Appreciating Sauternes beyond its delicious tropical fruit flavours does require a bit of education. Sauternes has a great ability to age over the span of decades, and when mature becomes a much more flexible option to serve with a variety of foods. Serving fine cuisine with old dessert wine may sound bizarre, but the secret to matching Sauternes and food is to give it the proper treatment in the cellar, which means many years for the wine to mellow, take on extra characteristics, and lose its overt sweetness. Mature Sauternes behaves somewhat like a mature white Burgundy or Riesling in some respects, in that it puts on weight while becoming more drinkable as it reaches a peak. While I have tasted mature Sauternes several times at tasting events, recently I opened one of the first wines I purchased for my own cellar, 1999 Chateau Coutet(1/2 bottles) and enjoyed it with one of the classic food/wine pairings – Creme Brulee. While the flavours of the two were less similar than I expected, the creaminess of the brulee definitely gave a framework to the not so subtle aromas that had developed in bottle.

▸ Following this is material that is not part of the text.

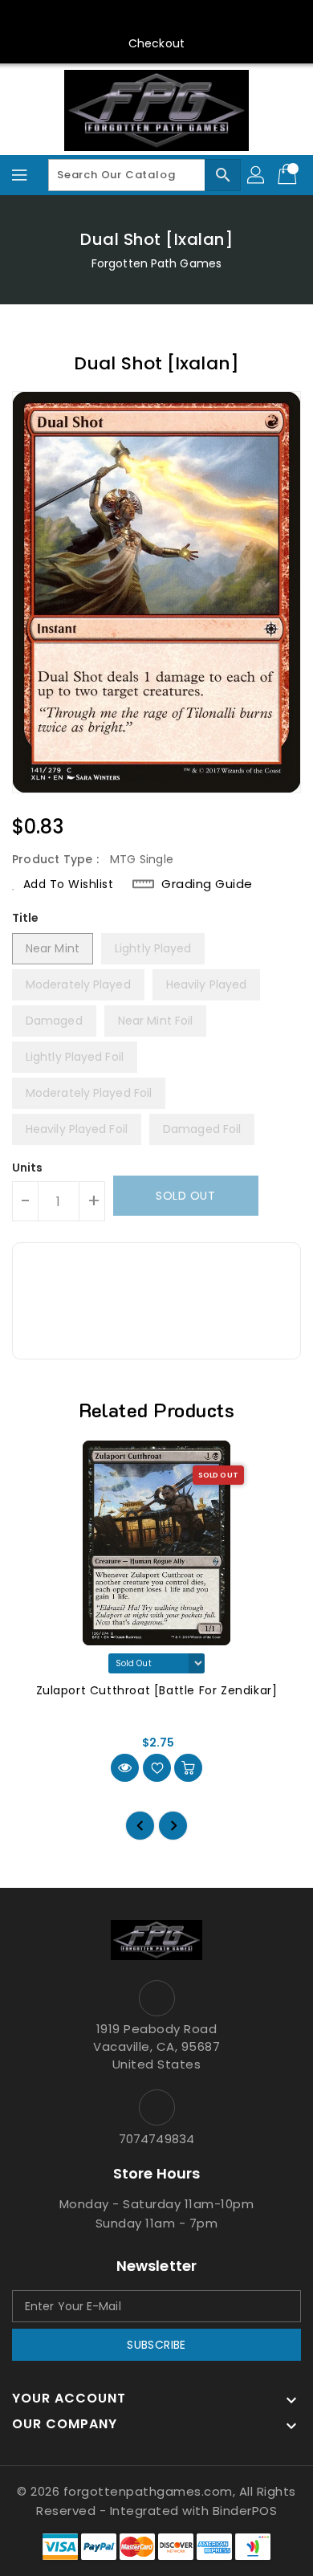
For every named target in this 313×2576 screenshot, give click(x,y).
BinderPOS (245, 2510)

Sauternes is actually a natural product, in that sugar is not added to create a sweetness in the wine, but a specific fungus which naturally occurs in the vineyards (Botrytis, it occurs on strawberries as well) and causes the water to leach out of the grapes but leave the other parts of the Sauvignon Blanc and Semillon grapes intact. The fungus actually makes its way into the wine in very subtle quantities, adding an earthy complexity not unlike a truffle scent. Because there is so little juice left in the grapes, often less than a glass of wine is produced from an entire vine in some years. The fruity aromas of peach and apricot are dominant when the wine is young and exuberant and still very intense in its sweetness. As the age creeps in, the sweetness fades along with some of the tropical notes and the fruit from the grapes, smoky from the oak barrels, and earthy from the fungus all come together in a glorious perfume that is in some ways hard to describe, but is akin to a carnival combination of roasted nuts and fresh caramel apple pie with nutmeg. It is as delicious as it sounds, and is available for less than the price of comparable red Bordeaux wines. What are you waiting for?